More info needed? 466-1634



Screening on Thursday, March 10, at 7 PM at the La Tienda Performance Space
AMARGOSA– (2000, 90 minutes)
The courage necessary to forge down the artistic path has rarely been more passionately explored in documentary film than in Todd Robinson’s elegiac “Amargosa.” By any measure, it’s the definitive film portrait of dancer-choreographer-painter Marta Becket, whose escape from the New York art scene hubbub to ultra-remote Death Valley Junction in the 1960s has become a living chapter in California’s rich cultural lore. Perhaps due to the sheer distance of Becket’s Amargosa Opera House from any real burg, myth as much as fact has surrounded her, but Robinson’s supremely crafted and textured account places her achievement in proper context as the great adventure of an artist who has remained true to her muse.

One of the work’s most crucial contributions is to disprove the popular notion that septuagenarian Becket is a desert kook who long ago retreated from the mainstream to practice her primitive art. Limned with finely observed biographical detail, story underlines Becket’s roots in the vibrant New York performance scene, educated in all of the arts and skilled at an astonishing number of them. Robinson structures his film in a series of time shifts from Becket’s present world in Death Valley to a past that seems to have happened on a different planet, emphasized by astonishing aerial and ground footage of the harshly beautiful desert environment surrounding the opera house.

Certainly, this is the right place for Becket, who found that her life in New York didn’t allow her the freedom to pursue her dreams as a dancer and artist, and that a vacant auditorium in Death Valley provided her with a blank canvas to create her own brand of dance theater.

Key to Becket’s transcendence of her situation is her skill at translating life experiences into dance. Besides preserving many of Becket’s performances, the film situates them within a life whose art is itself the overcoming of obstacles, thereby placing “Amargosa” among prime examples of inspiring cinema about artists and art-making.
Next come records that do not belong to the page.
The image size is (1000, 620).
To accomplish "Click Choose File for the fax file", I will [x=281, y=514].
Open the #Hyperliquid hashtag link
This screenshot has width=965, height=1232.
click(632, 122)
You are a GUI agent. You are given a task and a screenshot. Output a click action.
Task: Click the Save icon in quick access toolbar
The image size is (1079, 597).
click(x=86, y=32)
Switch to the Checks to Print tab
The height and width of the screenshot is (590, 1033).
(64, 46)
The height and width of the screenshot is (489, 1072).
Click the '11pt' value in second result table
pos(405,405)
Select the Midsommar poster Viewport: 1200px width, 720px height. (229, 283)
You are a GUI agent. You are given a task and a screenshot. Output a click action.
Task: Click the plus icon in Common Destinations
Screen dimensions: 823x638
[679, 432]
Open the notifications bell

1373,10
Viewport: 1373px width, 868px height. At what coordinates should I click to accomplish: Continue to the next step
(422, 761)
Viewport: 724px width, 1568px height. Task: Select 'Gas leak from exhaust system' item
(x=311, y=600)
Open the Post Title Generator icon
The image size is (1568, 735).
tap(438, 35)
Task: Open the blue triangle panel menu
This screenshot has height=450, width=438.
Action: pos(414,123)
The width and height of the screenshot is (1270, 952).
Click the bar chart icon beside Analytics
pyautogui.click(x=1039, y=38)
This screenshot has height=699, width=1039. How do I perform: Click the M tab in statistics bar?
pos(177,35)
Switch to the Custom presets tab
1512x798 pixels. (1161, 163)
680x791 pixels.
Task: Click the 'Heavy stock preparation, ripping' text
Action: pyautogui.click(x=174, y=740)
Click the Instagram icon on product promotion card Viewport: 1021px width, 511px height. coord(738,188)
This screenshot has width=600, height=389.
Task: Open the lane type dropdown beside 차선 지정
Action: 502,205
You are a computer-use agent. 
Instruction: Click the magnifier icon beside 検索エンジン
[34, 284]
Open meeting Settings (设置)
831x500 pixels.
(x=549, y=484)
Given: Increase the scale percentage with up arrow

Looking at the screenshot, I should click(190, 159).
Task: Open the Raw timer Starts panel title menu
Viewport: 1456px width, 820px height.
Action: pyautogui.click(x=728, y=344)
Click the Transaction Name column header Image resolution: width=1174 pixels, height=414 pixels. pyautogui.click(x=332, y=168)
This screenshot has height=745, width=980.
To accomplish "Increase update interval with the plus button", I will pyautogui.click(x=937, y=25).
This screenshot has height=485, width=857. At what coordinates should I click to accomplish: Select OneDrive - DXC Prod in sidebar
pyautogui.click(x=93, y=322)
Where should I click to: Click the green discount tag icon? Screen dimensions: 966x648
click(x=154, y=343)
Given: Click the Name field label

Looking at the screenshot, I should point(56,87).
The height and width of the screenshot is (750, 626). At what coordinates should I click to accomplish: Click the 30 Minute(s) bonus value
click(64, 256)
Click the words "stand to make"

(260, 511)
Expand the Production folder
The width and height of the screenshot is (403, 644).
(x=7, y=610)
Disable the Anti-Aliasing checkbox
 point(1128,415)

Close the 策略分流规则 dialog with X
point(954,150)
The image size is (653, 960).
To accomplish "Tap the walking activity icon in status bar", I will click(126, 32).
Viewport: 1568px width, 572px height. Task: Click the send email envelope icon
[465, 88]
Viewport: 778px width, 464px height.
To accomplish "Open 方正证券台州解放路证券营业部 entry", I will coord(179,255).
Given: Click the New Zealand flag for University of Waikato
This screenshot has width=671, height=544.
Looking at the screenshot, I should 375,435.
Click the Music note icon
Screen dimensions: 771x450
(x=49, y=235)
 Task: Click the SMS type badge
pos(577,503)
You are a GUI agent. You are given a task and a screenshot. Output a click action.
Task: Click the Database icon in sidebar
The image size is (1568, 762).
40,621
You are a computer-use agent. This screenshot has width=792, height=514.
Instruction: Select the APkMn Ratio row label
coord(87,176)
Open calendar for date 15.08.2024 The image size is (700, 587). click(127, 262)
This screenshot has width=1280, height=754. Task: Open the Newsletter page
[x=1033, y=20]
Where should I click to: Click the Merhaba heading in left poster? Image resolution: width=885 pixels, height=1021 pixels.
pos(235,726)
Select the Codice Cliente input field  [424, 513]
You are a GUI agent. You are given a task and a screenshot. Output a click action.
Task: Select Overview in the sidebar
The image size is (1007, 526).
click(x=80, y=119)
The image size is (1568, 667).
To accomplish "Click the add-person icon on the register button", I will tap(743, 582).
Not dwelling on the most famous aspect of Becket’s fashioning of her opera house — the wall and ceiling murals that create a marvelous effect of an audience watching Becket perform with partner Tom Willet, the film instead details the sacrifice she put into the project: namely, how her then-husband lost patience during the mural’s time-consuming creation, and left her for another woman.

Becket, who owns the dusty hamlet surrounding the opera house and adjacent haunted motel, seems to have fed off her environs, involving herself in local attempts to rescue wild horses and giving the area a kind of one-woman civic boost, while immersing herself in Death Valley lore including all those ghosts bumping around. Even this bit of eccentricity is given the utmost respect by Robinson, who employs it as part of the underlying theme that Becket, who is now 91, is reaching the winter of her life. Locals worry that the town will vanish along with her, which is an even higher compliment than admirer Ray Bradbury’s: “She represents the spirit of the individual, of creativity.”

There is a suggested donation of $5 for REEL NEW MEXICO and you can bring food and drink into the auditorium, thanks to our friends at La Plancha, located across the hall.